8. In the 11th century, the part played by the spouses caused  the original priest to be forgotten. His function had been to supervise the giving of the young girl to the bridegroom (traditio puellae)  in the PLACE and NAME of the girl’s father, that is, to ensure the husbands freedom of consent in cases of a marriage being forced by the parents.
                Such was the original meaning of the words “ego coniungo vos” ( “I acknowledge it as valid and legitimate”) of the priest’s action of joining the couple’s hands.
9. In 1563, the Council of Trent, was the first to require canonical form for validity, the appearance of the couple before their own parish priest as provided in the decree Tametsi.

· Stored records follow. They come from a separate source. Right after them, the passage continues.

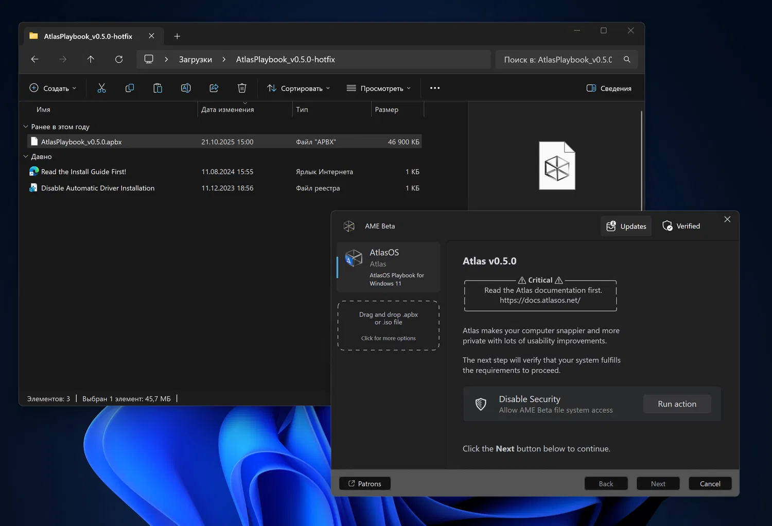Viewport: 772px width, 526px height.
Task: Open more options ellipsis in toolbar
Action: tap(435, 88)
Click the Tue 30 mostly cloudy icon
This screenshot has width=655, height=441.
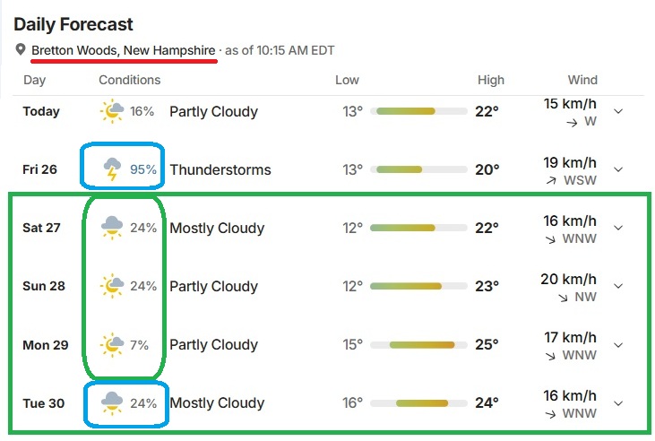[112, 403]
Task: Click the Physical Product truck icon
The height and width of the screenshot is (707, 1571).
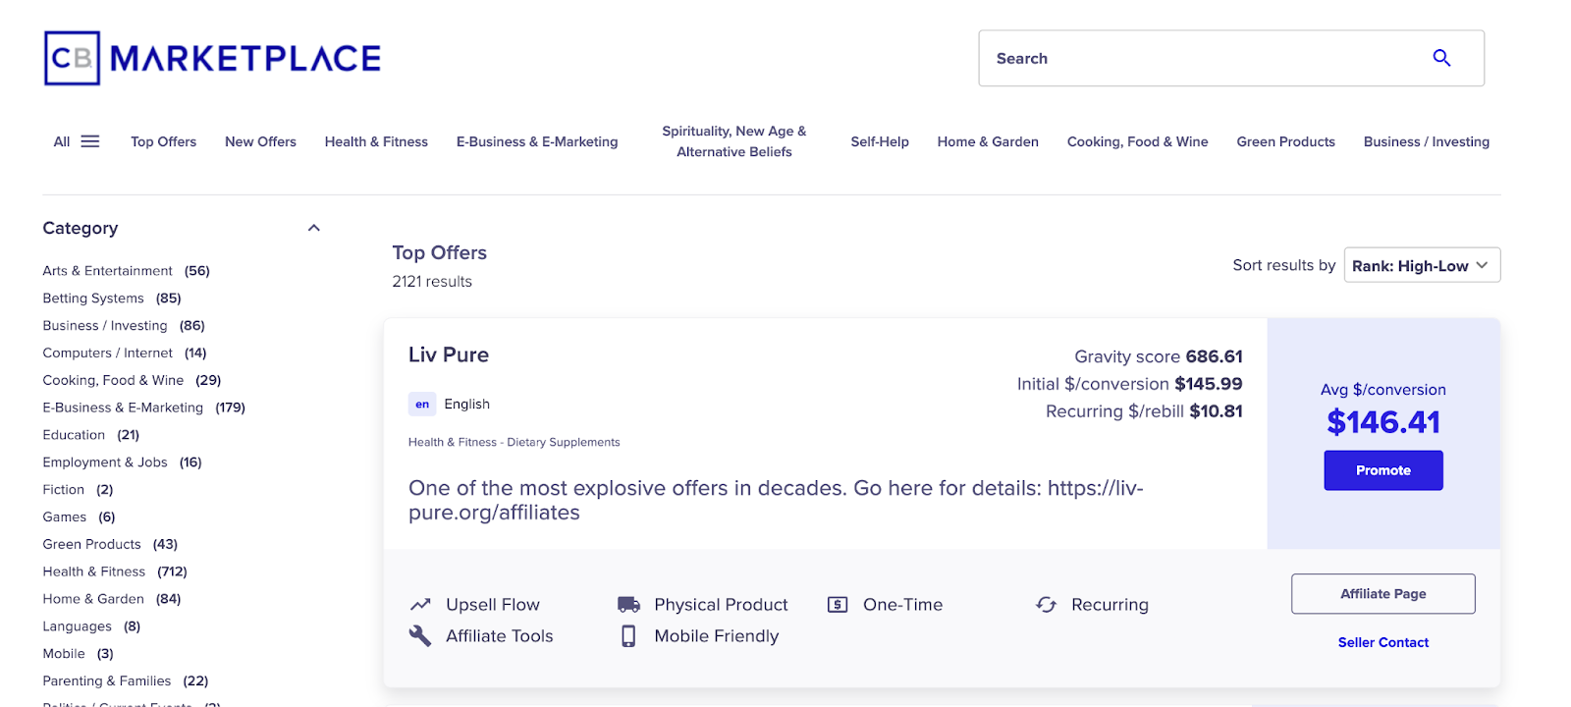Action: pos(628,605)
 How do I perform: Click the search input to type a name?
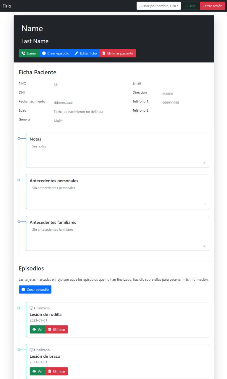point(159,5)
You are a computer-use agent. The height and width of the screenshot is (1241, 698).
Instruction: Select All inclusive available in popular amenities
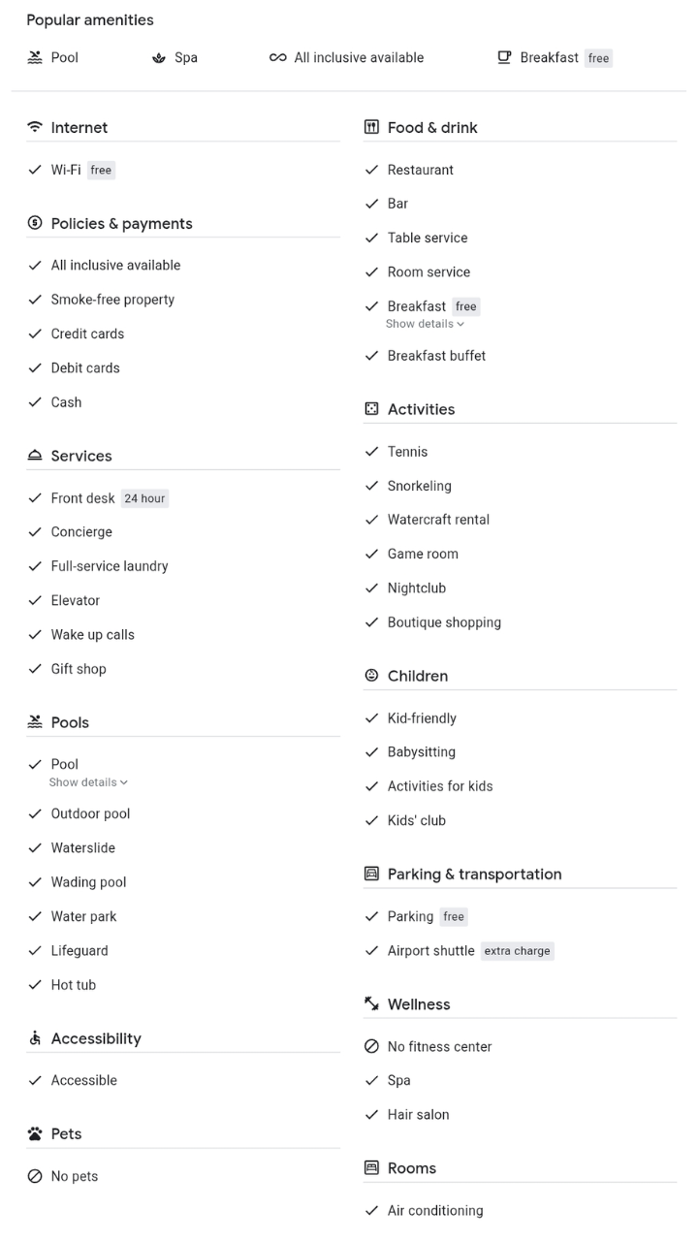[347, 58]
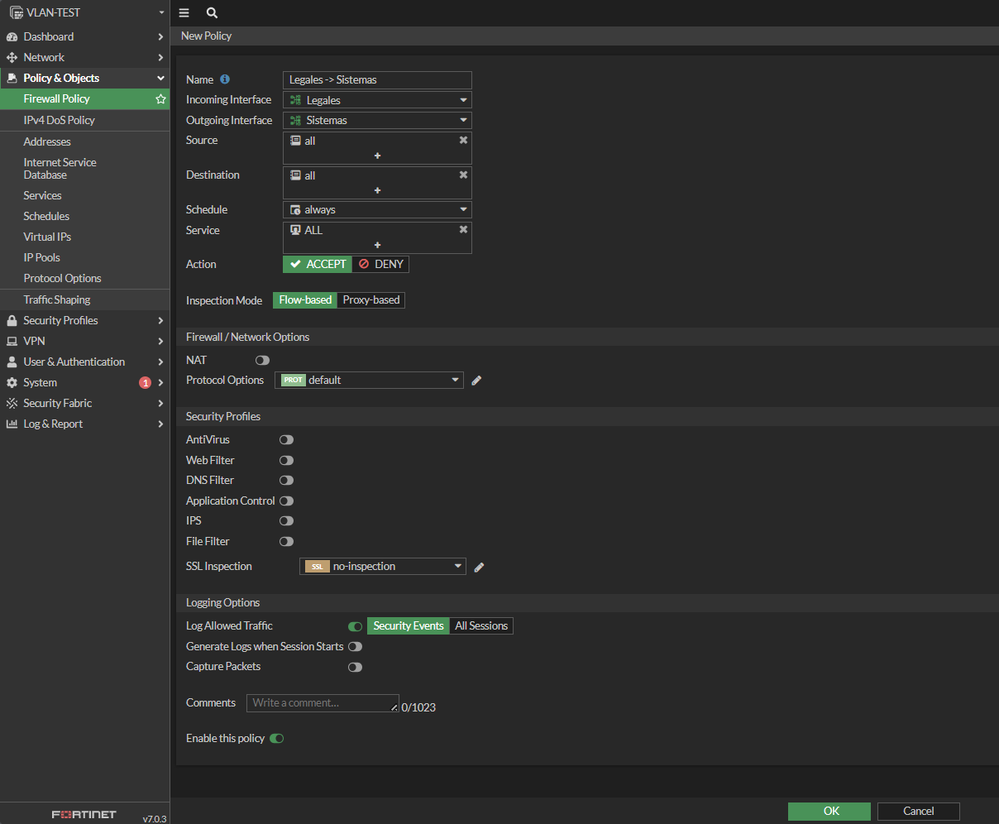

10. In 1614 Roman Ritual (known as the Ritual of Paul V), emphasized the role of the priest at the expense of that couple. It also called for the rite to take place before the celebration of the Mass IN THE CHURCH and no longer in facie ecclesiae.
  • conclusion
  1. As seen, there are three important stages in the development of the rite of Christian marriage through the centuries until Vatican II:
                A. Marriage in the family home until the 11th century, with the first intervention of the priest being the Mass and the blessing of the bride;
                B. Marriage in facie ecclesiae in the 11th century, the first clear evidence of the rite of the sacrament itself, followed by the Mass and nuptial blessing already used before;
                C. The rite introduced by Vatican II: the celebration of the sacrament after the Liturgy of the Word, the nuptial blessing which is now addressed to both spouses, and an epiclesis of more recent introduction.
2. The study of the history of the rite would hopefully leads us to better appreciate not only the THEOLOGY of the Sacrament of Marriage but also its CELEBRATION and the elements that have formed part of the rite in the course of HISTORY. Remember, HISTORIA MAGISTRA!